Pill Miller* | Declassified UK | # Traduzido em português do Brasil
Atravessar a ponte sobre o rio Ibar em Mitrovica é uma jornada por um dos contrastes mais nítidos da Europa e possivelmente sua próxima linha de falha sangrenta. Ao sul do rio fica uma cidade moderna que, assim como o restante de Kosovo, exibe com orgulho sua lealdade à maioria étnica albanesa do país.
Bandeiras da águia e homenagens ao Exército de Libertação do Kosovo (KLA), que expulsou soldados sérvios com a ajuda de Tony Blair em 1999, são onipresentes. Uma reluzente mesquita financiada pela Turquia domina a praça principal e, no dia que visitei no mês passado, a maioria das lojas estava fechada, pois as pessoas celebravam o festival islâmico de Eid Al Adha em casa com suas famílias.
As poucas lojas abertas só aceitam euros, moeda oficial do Kosovo, embora ainda não tenha aderido à UE – e não é reconhecido como país por cinco membros do bloco.
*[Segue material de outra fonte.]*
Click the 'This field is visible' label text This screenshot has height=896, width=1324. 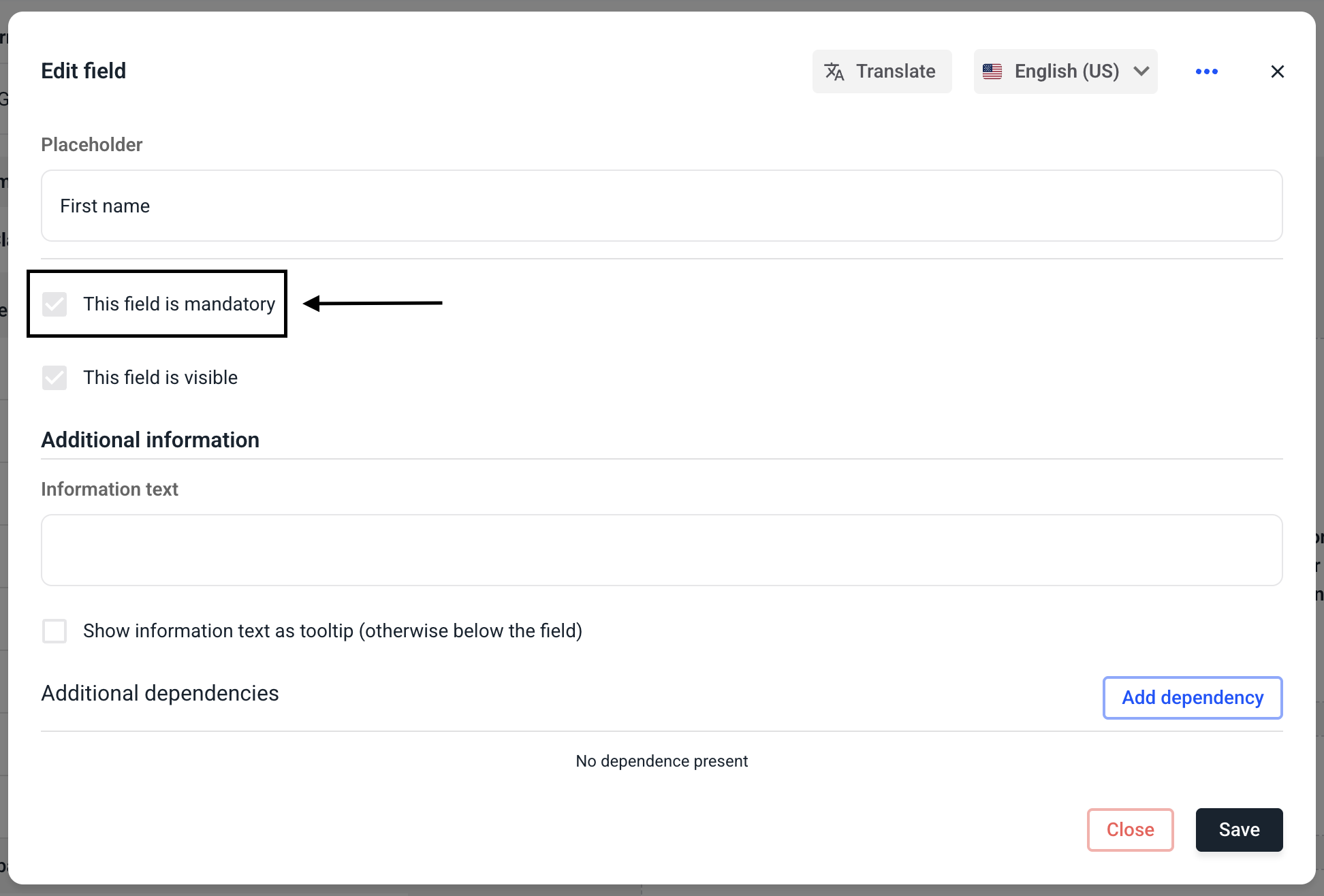pyautogui.click(x=160, y=378)
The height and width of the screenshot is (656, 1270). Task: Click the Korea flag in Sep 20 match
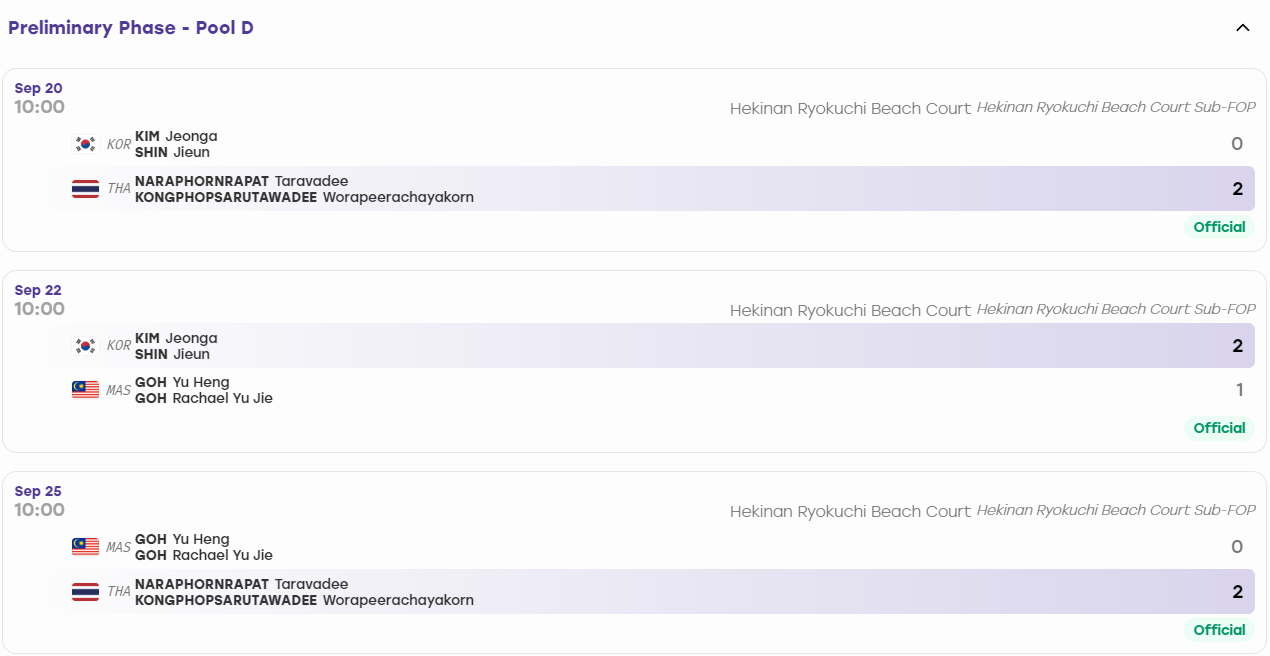tap(85, 144)
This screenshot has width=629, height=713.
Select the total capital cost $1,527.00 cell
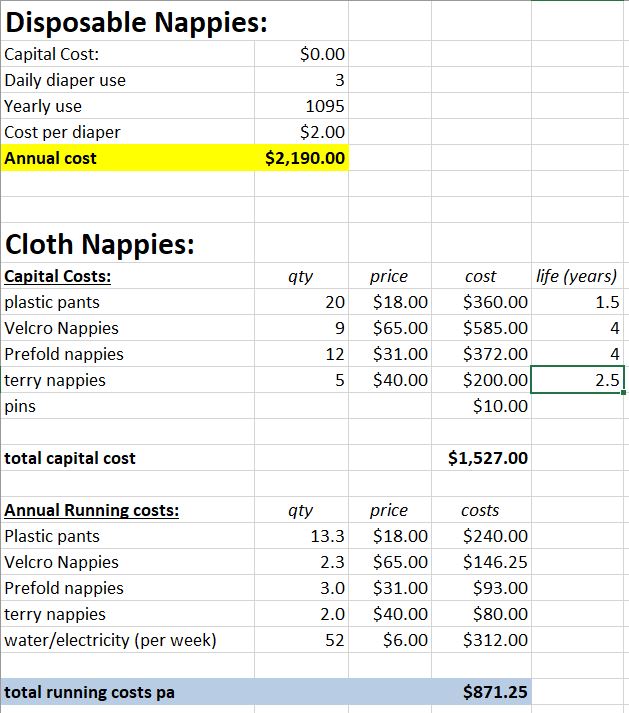coord(488,458)
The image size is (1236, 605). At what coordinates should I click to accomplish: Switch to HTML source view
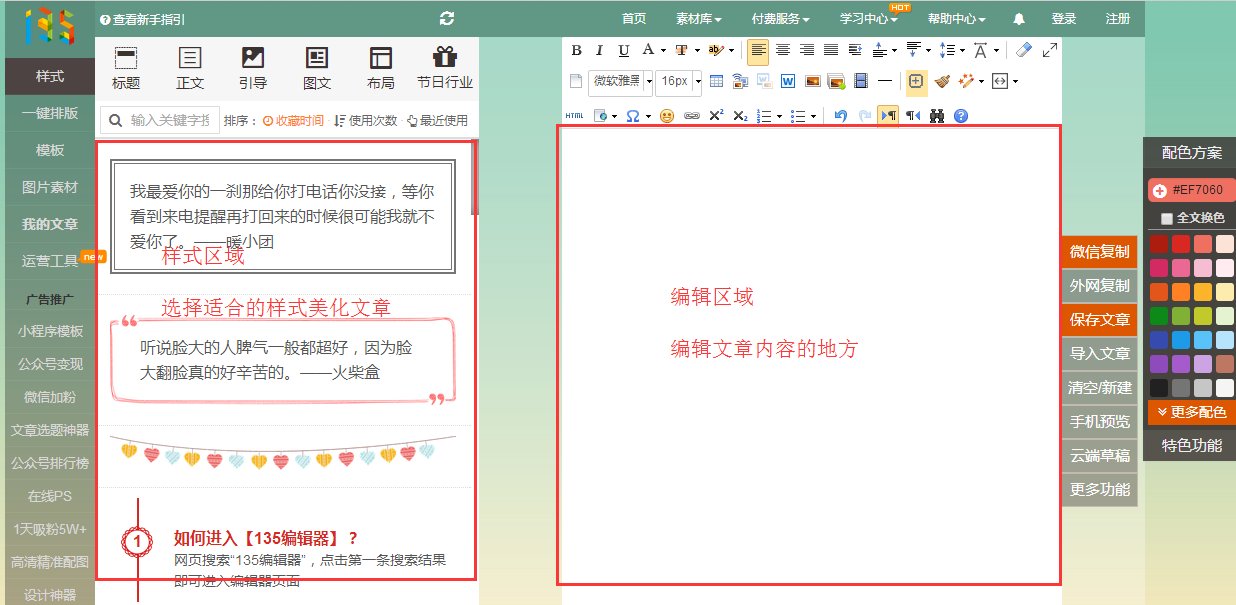[x=574, y=116]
A ponte é larga o suficiente para o tráfego, mas abandonei meu carro alugado ao avisar que suas placas de Kosovo poderiam despertar hostilidade uma vez sobre o rio.
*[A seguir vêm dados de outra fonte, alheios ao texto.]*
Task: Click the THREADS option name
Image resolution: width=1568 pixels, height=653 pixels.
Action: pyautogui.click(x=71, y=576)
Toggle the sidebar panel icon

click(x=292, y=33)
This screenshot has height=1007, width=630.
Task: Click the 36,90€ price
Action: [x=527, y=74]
Os únicos veículos na ponte eram um par de Land Rovers pertencentes aos Carabinieri, o esquadrão da polícia militarizada da Itália. Passei por uma barricada de concreto onde os policiais entediados não pediram nenhuma identificação.
Afinal, esta não é uma fronteira internacional e certamente não é italiana. Os Carabinieri estão aqui apenas para manter a paz entre os dois lados da cidade mais dividida de Kosovo, cujos habitantes raramente se misturam.
Norte de Mitrovica
Quão diferente é no norte de Mitrovica me surpreendeu. Uma faixa de bandeiras sérvias vermelhas, azuis e brancas tremulava por toda a rua principal. Graffiti professou solidariedade com os companheiros eslavos, enfatizando: “Kosovo é a Sérvia, a Crimeia é a Rússia”.
Um café me deu troco em dinares sérvios. As lojas distribuíam sacolas com logotipos em cirílico. Não há nenhum sinal da mesquita Ibri, que ficava ao pé da ponte até ser incendiada em 1999.
No topo da colina, uma imponente estátua do Príncipe Lazar aponta pungentemente para trás sobre o rio. Inaugurado em 2016, ele comemora a derrota da realeza sérvia para as tropas otomanas na Batalha de Kosovo em 1389 – um evento que ainda determina a linha divisória nesta terra conturbada.
Eu estava aqui no aniversário – 28 de junho – que é marcado como o dia nacional da Sérvia, conhecido como Vidovdan. Alguns previram que começaria este ano. Um policial kosovar de folga (e veterano do KLA) me disse que tinha visto informações de que os sérvios no norte de Mitrovica estavam prestes a declarar a sucessão de Kosovo.
A parte norte do país tem quatro municípios de maioria sérvia que fazem fronteira com a Sérvia e poderiam ser reabsorvidos por Belgrado, que havia deslocado tropas para a fronteira. As tensões eram altas e três policiais de Kosovo foram presos por supostamente invadir a Sérvia.
Naquela noite, uma granada foi supostamente lançada contra veículos da polícia em Mitrovica, colocando as autoridades em alerta máximo. As estradas geralmente anárquicas de Kosovo foram inundadas com guardas de trânsito em cada rotatória entre a capital Pristina e Mitrovica, fazendo com que os motoristas obedecessem ao limite de velocidade – uma verdadeira raridade.
Alguns até indicaram.
E, no entanto, o dia passou sem nenhuma declaração de independência. North Mitrovica sentiu-se calmo. Um garçom disse que estava mais preocupado com a economia do que com outra guerra. Procurei um ponto de táxi, anotando as placas. Principalmente sérvio, ou nenhum. As contínuas tentativas de Pristina de fazer cumprir as placas Kosovar, uma antiga fonte de tensão, estavam claramente sendo ignoradas.